** START Listed records **
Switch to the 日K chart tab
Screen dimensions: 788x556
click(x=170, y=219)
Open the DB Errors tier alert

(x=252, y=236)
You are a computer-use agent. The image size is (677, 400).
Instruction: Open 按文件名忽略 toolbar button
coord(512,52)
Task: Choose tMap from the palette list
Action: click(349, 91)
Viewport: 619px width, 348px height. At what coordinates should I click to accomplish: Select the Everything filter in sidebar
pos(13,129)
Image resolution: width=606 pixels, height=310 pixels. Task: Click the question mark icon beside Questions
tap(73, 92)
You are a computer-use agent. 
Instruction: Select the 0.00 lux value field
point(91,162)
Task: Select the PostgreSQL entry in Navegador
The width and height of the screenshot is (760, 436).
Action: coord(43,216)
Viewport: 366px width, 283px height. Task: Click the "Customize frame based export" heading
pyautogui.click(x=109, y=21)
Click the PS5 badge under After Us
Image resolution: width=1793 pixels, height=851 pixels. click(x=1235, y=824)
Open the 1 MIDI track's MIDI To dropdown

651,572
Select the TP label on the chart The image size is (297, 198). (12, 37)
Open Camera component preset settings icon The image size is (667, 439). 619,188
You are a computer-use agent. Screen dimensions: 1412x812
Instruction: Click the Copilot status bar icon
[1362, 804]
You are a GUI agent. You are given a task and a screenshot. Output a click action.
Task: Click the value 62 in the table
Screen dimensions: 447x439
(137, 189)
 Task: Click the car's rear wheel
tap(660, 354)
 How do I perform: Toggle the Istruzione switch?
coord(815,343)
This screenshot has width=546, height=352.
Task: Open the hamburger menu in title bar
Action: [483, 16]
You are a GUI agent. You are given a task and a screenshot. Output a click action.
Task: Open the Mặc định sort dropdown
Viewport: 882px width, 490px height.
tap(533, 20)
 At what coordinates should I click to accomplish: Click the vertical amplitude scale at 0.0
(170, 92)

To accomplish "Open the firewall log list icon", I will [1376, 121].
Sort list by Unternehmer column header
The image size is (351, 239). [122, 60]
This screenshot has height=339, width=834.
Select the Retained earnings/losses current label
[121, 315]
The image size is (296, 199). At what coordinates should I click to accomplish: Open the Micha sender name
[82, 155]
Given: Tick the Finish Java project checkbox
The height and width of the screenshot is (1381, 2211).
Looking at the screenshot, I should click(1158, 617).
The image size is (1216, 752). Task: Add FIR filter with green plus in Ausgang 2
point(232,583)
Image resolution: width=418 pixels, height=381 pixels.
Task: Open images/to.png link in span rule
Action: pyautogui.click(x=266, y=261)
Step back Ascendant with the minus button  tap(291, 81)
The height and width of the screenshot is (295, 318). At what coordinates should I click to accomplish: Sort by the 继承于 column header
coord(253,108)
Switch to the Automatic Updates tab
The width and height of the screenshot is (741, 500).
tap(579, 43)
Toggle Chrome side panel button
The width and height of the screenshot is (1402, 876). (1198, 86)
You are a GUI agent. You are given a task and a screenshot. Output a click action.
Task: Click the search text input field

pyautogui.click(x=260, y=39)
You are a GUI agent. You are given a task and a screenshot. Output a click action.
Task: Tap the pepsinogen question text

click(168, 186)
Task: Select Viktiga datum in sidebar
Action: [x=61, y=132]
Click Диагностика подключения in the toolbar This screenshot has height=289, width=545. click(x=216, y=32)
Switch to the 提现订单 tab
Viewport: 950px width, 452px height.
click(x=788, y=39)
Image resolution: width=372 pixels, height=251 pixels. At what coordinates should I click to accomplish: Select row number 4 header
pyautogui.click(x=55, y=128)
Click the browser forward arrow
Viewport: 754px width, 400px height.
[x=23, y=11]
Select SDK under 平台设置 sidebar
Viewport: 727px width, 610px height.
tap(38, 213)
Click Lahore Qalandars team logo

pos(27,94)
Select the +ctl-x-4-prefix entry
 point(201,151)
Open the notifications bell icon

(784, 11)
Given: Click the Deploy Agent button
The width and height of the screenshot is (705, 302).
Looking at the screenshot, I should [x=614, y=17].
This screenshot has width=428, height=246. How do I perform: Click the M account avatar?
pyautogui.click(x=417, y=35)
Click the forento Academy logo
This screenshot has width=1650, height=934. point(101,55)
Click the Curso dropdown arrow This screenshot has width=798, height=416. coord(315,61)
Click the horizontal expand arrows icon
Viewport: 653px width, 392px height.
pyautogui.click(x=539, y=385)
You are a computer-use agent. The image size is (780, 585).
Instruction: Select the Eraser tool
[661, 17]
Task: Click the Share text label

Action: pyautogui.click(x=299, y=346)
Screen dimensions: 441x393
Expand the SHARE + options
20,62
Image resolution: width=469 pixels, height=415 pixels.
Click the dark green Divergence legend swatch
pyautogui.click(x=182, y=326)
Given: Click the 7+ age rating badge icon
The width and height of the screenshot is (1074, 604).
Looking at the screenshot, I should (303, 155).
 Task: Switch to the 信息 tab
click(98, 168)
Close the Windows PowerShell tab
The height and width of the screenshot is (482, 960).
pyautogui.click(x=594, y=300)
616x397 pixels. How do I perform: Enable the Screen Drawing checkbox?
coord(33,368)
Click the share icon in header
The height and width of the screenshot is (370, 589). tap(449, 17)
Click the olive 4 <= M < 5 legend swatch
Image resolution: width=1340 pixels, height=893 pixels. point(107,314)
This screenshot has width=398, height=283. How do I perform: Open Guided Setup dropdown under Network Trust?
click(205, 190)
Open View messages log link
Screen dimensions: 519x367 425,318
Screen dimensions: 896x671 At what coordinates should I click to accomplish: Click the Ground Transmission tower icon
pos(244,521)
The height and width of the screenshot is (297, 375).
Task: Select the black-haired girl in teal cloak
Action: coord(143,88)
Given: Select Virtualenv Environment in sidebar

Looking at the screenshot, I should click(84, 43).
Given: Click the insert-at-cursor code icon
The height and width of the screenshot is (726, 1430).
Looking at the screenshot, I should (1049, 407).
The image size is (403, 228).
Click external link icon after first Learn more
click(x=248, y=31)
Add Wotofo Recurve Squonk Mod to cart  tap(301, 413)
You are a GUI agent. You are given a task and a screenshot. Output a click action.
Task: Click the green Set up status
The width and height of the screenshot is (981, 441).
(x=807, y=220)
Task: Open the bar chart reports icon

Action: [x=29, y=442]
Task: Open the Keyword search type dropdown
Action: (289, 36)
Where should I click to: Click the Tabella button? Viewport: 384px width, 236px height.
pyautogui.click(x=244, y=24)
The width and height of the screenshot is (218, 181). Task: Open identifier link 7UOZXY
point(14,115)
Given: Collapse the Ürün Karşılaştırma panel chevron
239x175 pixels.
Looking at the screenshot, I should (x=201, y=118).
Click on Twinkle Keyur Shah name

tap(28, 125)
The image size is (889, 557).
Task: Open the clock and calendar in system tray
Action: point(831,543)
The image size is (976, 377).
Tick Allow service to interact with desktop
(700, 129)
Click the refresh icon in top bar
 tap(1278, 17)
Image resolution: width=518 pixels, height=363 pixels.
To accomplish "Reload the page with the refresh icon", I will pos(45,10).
** END Listed records **
> **Requirement**
Reproduce the data verbatim, from its start through the line that contains "tap(73, 92)", including both ends.

> **Result for this task**
Switch to the 日K chart tab
Screen dimensions: 788x556
click(x=170, y=219)
Open the DB Errors tier alert

(x=252, y=236)
You are a computer-use agent. The image size is (677, 400).
Instruction: Open 按文件名忽略 toolbar button
coord(512,52)
Task: Choose tMap from the palette list
Action: click(349, 91)
Viewport: 619px width, 348px height. At what coordinates should I click to accomplish: Select the Everything filter in sidebar
pos(13,129)
Image resolution: width=606 pixels, height=310 pixels. Task: Click the question mark icon beside Questions
tap(73, 92)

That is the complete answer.